Le chanteur malien Sidiki Diabaté est au cœur d’une polémique après l’annonce d’un concert en hommage au président ivoirien Alassane Ouattara, prévu le 18 octobre prochain au stade Félix Houphouët-Boigny d’Abidjan.
Un événement au timing controversé
À quelques jours de l’élection présidentielle du 25 octobre, l’initiative suscite de vives réactions. De nombreux internautes ivoiriens jugent le timing « inapproprié » et y voient un soutien déguisé au chef de l’État sortant.
« Le mieux aurait été d’organiser un concert pour la paix et la cohésion sociale. Sinon, franchement, si j’étais ADO moi-même, j’aurais demandé qu’on annule ce concert », a commenté un internaute.
Sidiki Diabaté se défend
Face aux critiques, l’artiste malien affirme que son geste n’a rien de politique. Il explique vouloir témoigner sa gratitude à Alassane Ouattara et au peuple ivoirien qui l’a soutenu depuis ses débuts.
« Je suis un griot d’ADO, je suis son fils… Je suis quelqu’un de reconnaissant. Ce n’est pas l’État qui paie, c’est Sidiki sur fonds propres qui organise ce concert. Je parle des bienfaits qu’il a apportés à ma famille et à ma culture », a-t-il précisé.
Selon lui, rendre hommage au président ivoirien n’est pas un crime et ne devrait pas susciter autant de polémiques, ni du côté ivoirien ni du côté malien.

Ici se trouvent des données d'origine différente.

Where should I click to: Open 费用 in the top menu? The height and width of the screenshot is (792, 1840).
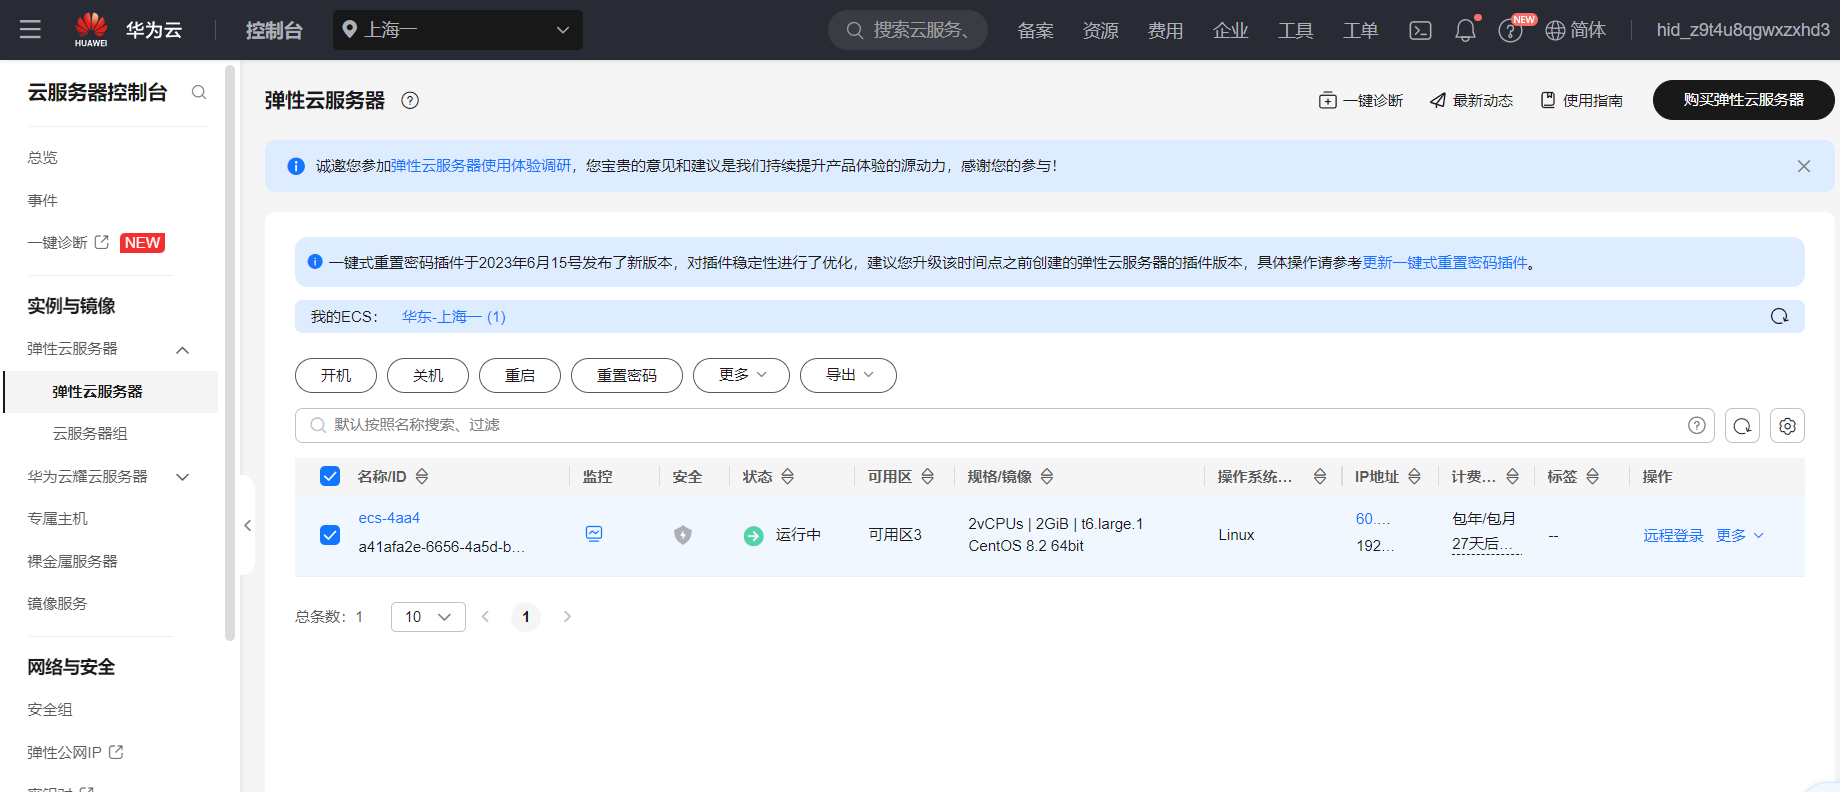coord(1165,30)
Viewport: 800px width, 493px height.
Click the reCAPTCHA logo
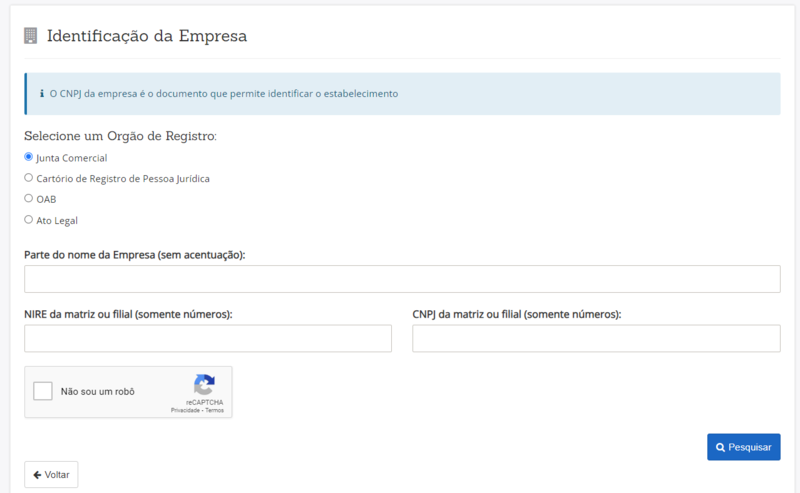[x=204, y=385]
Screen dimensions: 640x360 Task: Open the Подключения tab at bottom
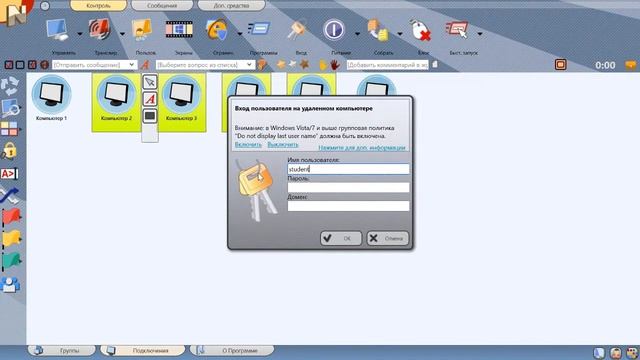point(143,351)
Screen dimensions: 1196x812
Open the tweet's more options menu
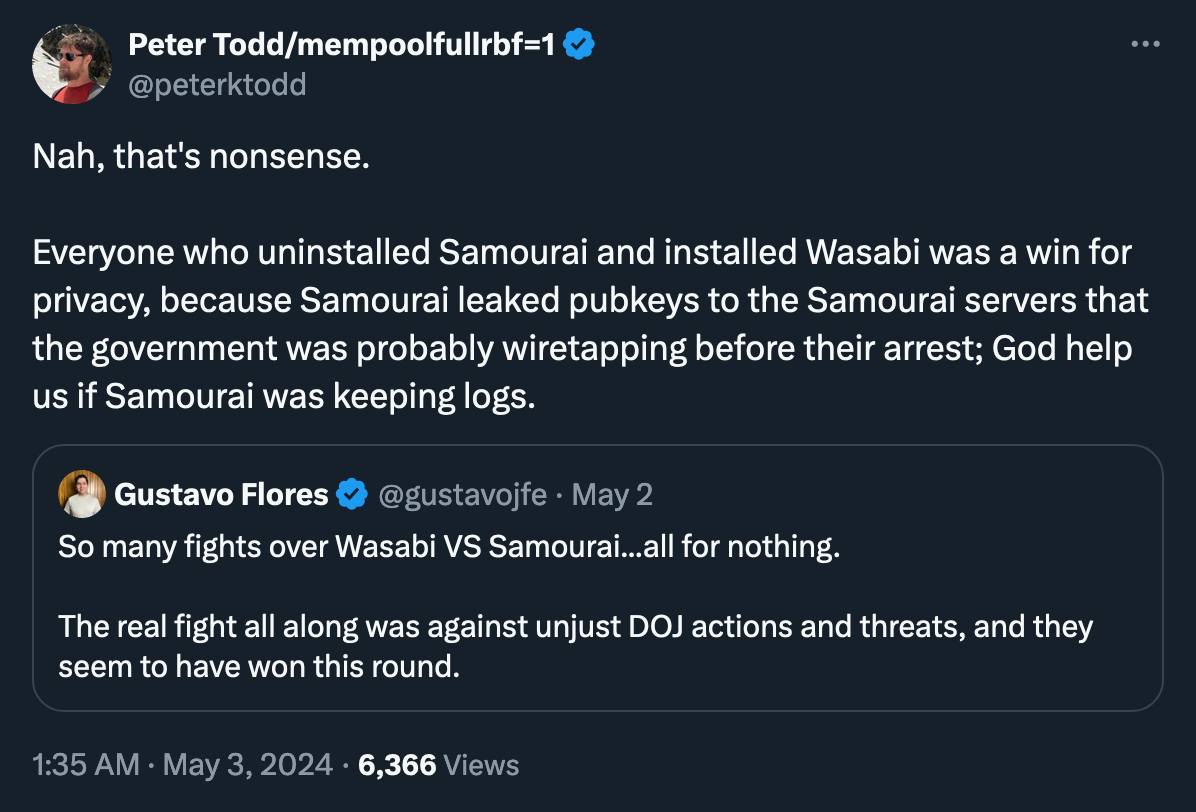[x=1145, y=45]
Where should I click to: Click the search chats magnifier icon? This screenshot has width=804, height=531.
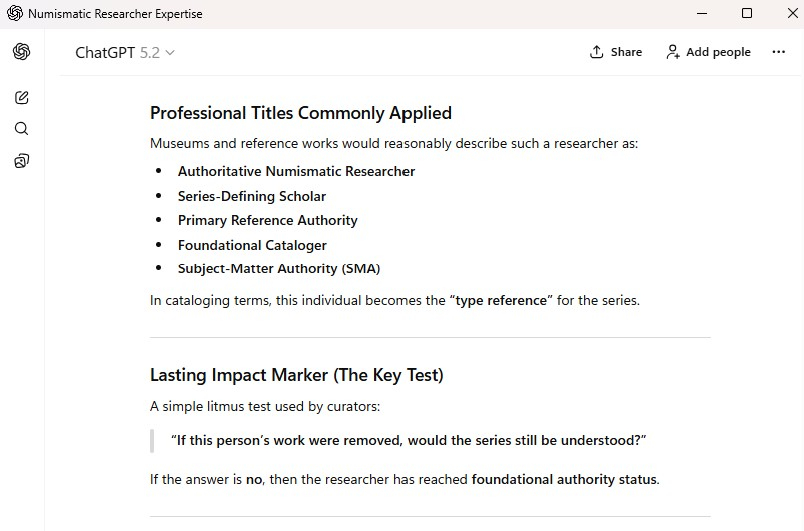click(22, 129)
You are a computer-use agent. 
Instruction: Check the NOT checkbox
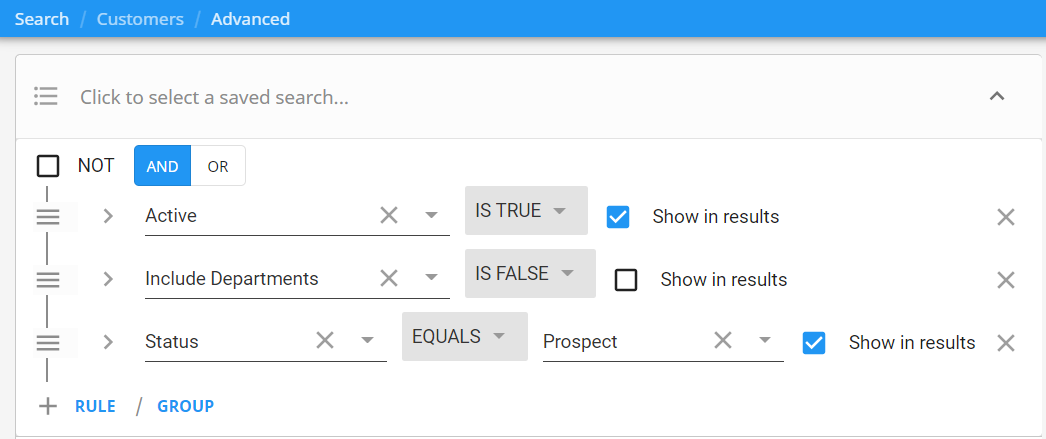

Des critiques venues aussi du Mali
Au Mali, certains observateurs reprochent au chanteur de ne pas afficher le même soutien envers le président de la transition, Assimi Goïta, estimant qu’il privilégie ses liens avec le chef de l’État ivoirien.
Contexte régional tendu
Cette controverse intervient alors que les relations entre la Côte d’Ivoire et les pays de l’Alliance des États du Sahel (AES) restent fragiles, alimentant les suspicions autour des prises de position de personnalités publiques comme Sidiki Diabaté.